--- Problem A ---
In the passage on solitary confinement, how many days did Johnny Perez spend in solitary when he was first locked up at age 16?

--- Extract ---

(begin)

This year, a proposal to reform solitary, and fundamentally change the way prisons and jails treat people — and make the facilities, and our communities, safer — has gained momentum in the State Legislature. The Humane Alternatives to Long-Term Solitary Confinement Act would end long-term solitary and replace it with more humane and effective alternatives. It would not end all solitary confinement, but rather limit it, in line with human rights standards, and instead give staff the tools to more meaningfully address problematic behavior by incarcerated people. I believe we have a real opportunity to get it done.
My eyes were opened to this issue, in part, by Johnny Perez, with whom I served on the New York Advisory Committee to the U.S. Commission on Civil Rights. Perez spent 60 days in solitary confinement when he was first locked up at age 16, and a total of three years while in prison following a later conviction for robbery. Most of his time in solitary was for cannabis consumption — a violation of both the law and prison rules, admittedly, but far less damaging than solitary confinement.
In solitary, he couldn’t interact with anybody except the officers who slid trays of meager portions of food through a slot in his door. He received no counseling, religious services or any programming whatsoever. He was just alone, left to count the bricks on his cell wall. He found himself in a deep depression, and though he pulled out of it, many others do not fare as well. Indeed, between 5 percent and 7 percent of the state prison population is held in solitary confinement, yet roughly 30 percent of suicides take place there.

(end)

--- Material supplied ---

(begin)

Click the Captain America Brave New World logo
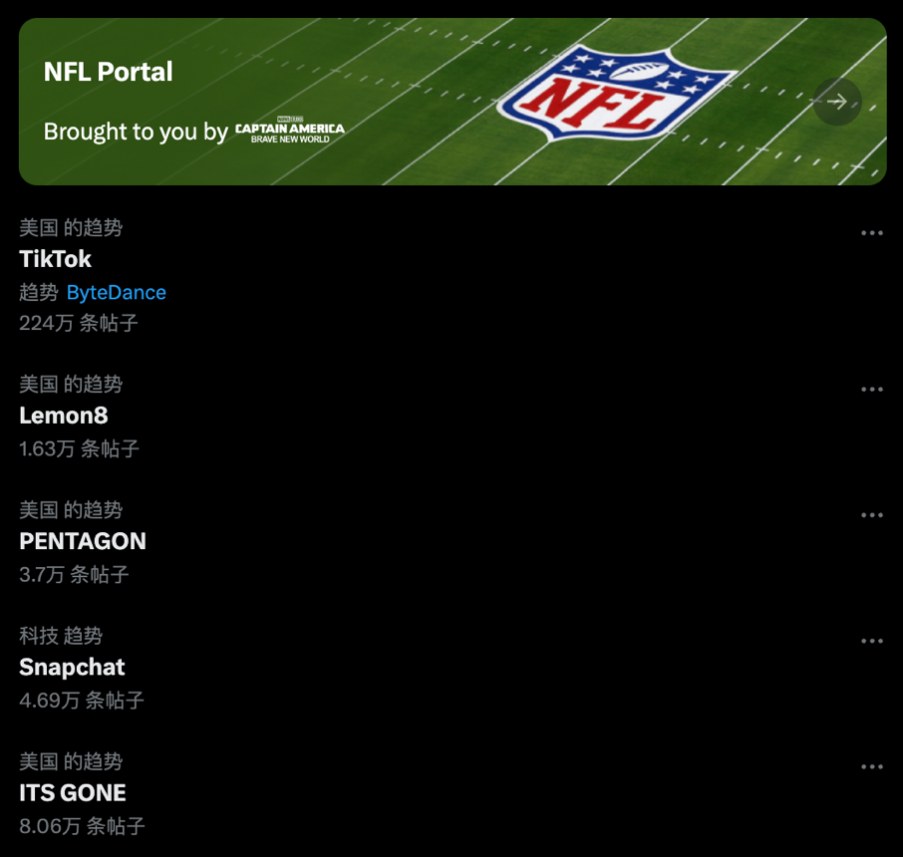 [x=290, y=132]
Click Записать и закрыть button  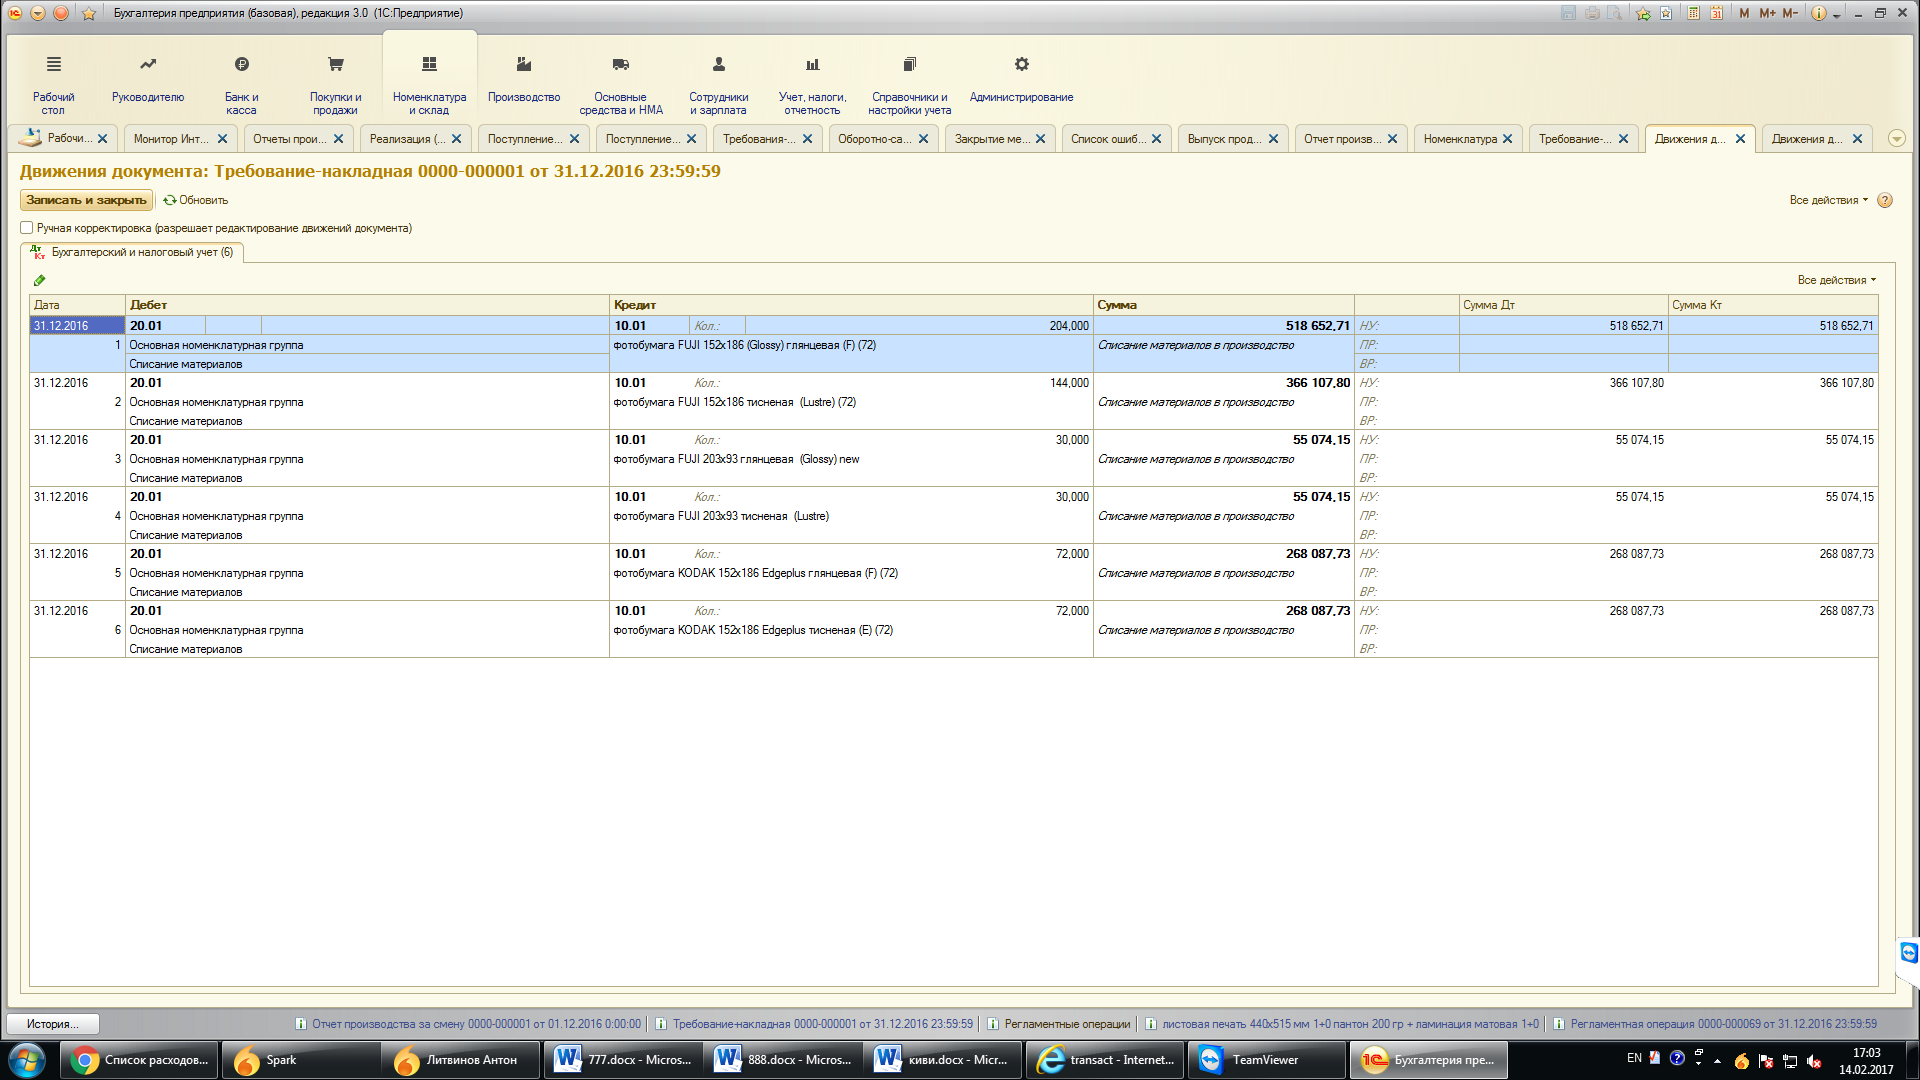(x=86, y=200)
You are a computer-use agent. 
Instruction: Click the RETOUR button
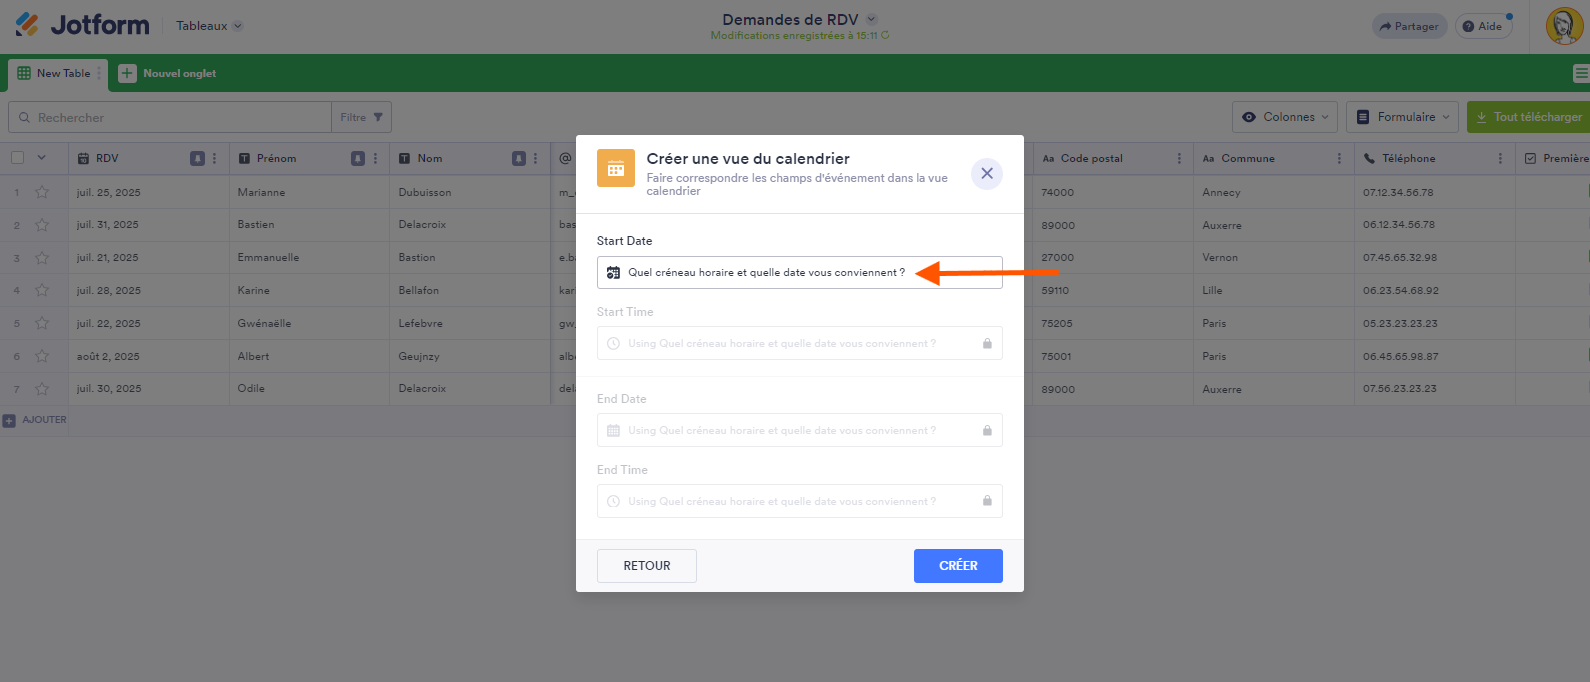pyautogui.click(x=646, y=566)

(end)

--- Problem B ---
In the rows, replace "button" with "icon" in the lines from the line with "You are a computer-use agent." through the end of the rows, and return only those lines, otherwise unchanged and without the pictures.

--- Written response A ---
60 days

--- Written response B ---
You are a computer-use agent. 
Instruction: Click the RETOUR icon
pyautogui.click(x=646, y=566)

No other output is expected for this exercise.